You build a new glibc, distribute it to the user, and hope that the bug has been fixed.

You claim that you can't easily test the fix. In a high memory load situation you have no control over where malloc will fail and return NULL.

Time passes and the user returns saying glibc still fails in roughly the same place under high memory load.

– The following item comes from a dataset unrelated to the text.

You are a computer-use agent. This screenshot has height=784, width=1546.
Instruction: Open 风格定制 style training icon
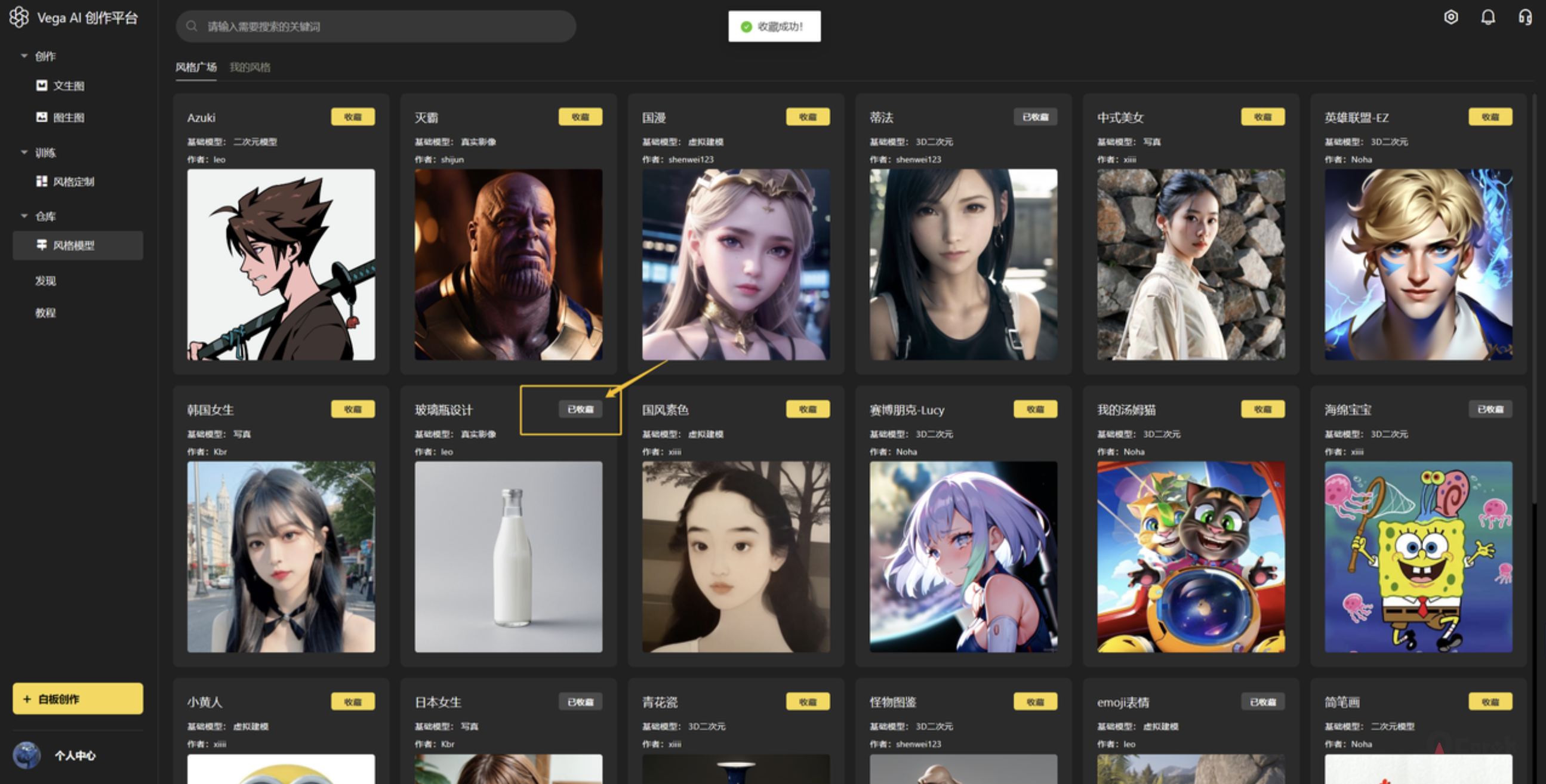pos(41,181)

The core file reveals the following:

[carlos@koi bug]$ gdb -c core.24446 ./nls-test
GNU gdb (GDB) Fedora (7.4.50.20120120-54.fc17)
Copyright (C) 2012 Free Software Foundation, Inc.
License GPLv3+: GNU GPL version 3 or later <http://gnu.org/licenses/gpl.html>
This is free software: you are free to change and redistribute it.
There is NO WARRANTY, to the extent permitted by law.  Type "show copying"
and "show warranty" for details.
This GDB was configured as "x86_64-redhat-linux-gnu".
For bug reporting instructions, please see:
<http://www.gnu.org/software/gdb/bugs/>...
Reading symbols from /home/carlos/support/bug/nls-test...done.
[New LWP 24446]
Core was generated by `/home/carlos/support/bug/nls-test /home/carlos/support/bug/domaindir'.
Program terminated with signal 11, Segmentation fault.
#0  __strstr_sse2 (haystack_start=0xffffffffffffffff <Address 0xffffffffffffffff out of bounds>, 
    needle_start=needle_start@entry=0x7fab8721a907 "charset=") at ../string/strstr.c:63
63        while (*haystack && *needle)
(gdb) bt
#0  __strstr_sse2 (haystack_start=0xffffffffffffffff <Address 0xffffffffffffffff out of bounds>, 
    needle_start=needle_start@entry=0x7fab8721a907 "charset=") at ../string/strstr.c:63
#1  0x00007fab870e2a9c in _nl_find_msg (domain_file=domain_file@entry=0x22732e0, domainbinding=domainbinding@entry=0x2272010, 
    msgid=0x112 <Address 0x112 out of bounds>, msgid@entry=0x400ba0 "", convert=convert@entry=1, lengthp=lengthp@entry=0x7fff780e8c78)
    at dcigettext.c:948
#2  0x00007fab870e31ab in __dcigettext (domainname=0x2273260 "existing-domain", msgid1=0x400ba0 "", msgid2=0x0, plural=0, n=0, category=5)
    at dcigettext.c:630
#3  0x0000000000400821 in positive_gettext_test () at nls-test.c:44
#4  0x0000000000400aae in main (argc=2, argv=0x7fff780e8e38) at nls-test.c:115
(gdb) 

Looking at the code in question you see the following:

            /* Get the header entry.  This is a recursion, but it doesn't
               reallocate domain->conversions because we pass convert = 0.  */
            nullentry =
              _nl_find_msg (domain_file, domainbinding, "", 0, &nullentrylen);

            if (nullentry != NULL)
              {
                const char *charsetstr;

                charsetstr = strstr (nullentry, "charset=");

The code in question can't handle _nl_find_msg returning a value of -1, and this is disconcerting since one expects callers to handle error conditions correctly.